The small estate known as the Woodland Palace was created by one Fred Francis, a multi-disciplinarian nature lover who graduated from the University of Illinois in 1878. Francis began building his home in 1889, and would not finish for another 37 years, when he died in 1926 at 70 years old. But what a house he built.

Using his backgrounds as an inventor and engineer, and funds from patents he had developed during time spent as a watchmaker, the home was built with a number of ahead-of-their-time innovations. His home became the first in Illinois to be air conditioned after Francis installed an elaborate series of fans that would carry air all throughout the house, and which could be used for heating in the winter, using the radiant heat of the steam pipes in the house. In addition to these innovations, a number of the doors and windows were lightly automated, with doors that could open and close automatically, and screens, storm windows, and shutters that could be hidden in place. The home also had clean, running water, without even having electricity. 

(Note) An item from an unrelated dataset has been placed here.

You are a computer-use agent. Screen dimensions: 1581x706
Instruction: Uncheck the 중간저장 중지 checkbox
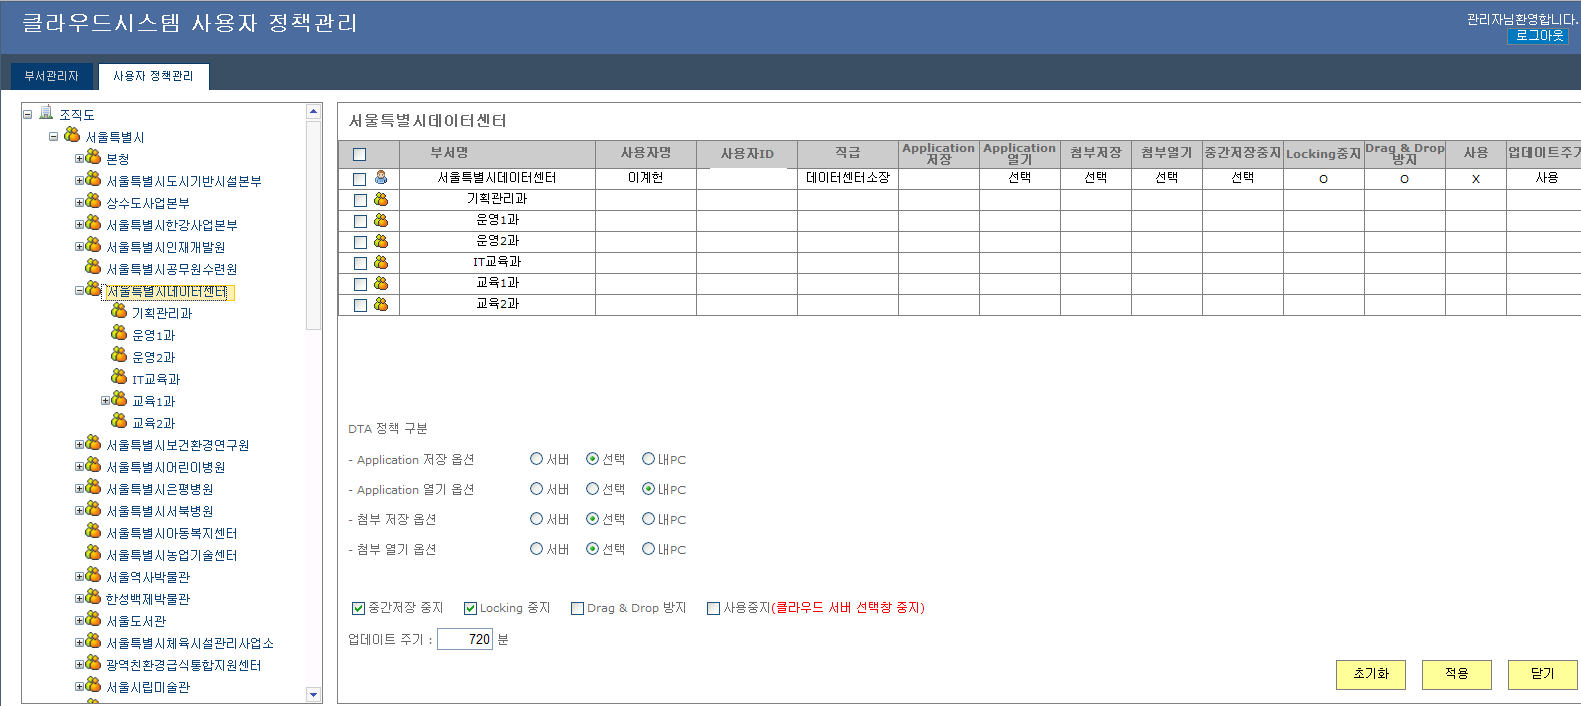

Francis was also somewhat of an artist, and it comes through in the design both inside and outside the house. While most of the house is a fairly boxy affair, the main entrance is flanked by classical columns, and topped by a decorative onion-style feature. There is also a glass-walled solarium jutting out of one portion, built for his wife while she was suffering from tuberculosis. Inside the home, all of the furniture and decorations are said to have been done by Francis as well.    

The remarkable home still stands today and is none the less impressive for the decades that have passed since it was built. Much of the home remains as Francis made it and tours are available for anyone interested in the creations of genius ahead of his time.  

Know Before You Go

Interstate 80 to exit 33 towards Kewanee on Hwy 78 turn left on to 900th Avenue follow to Francis Park.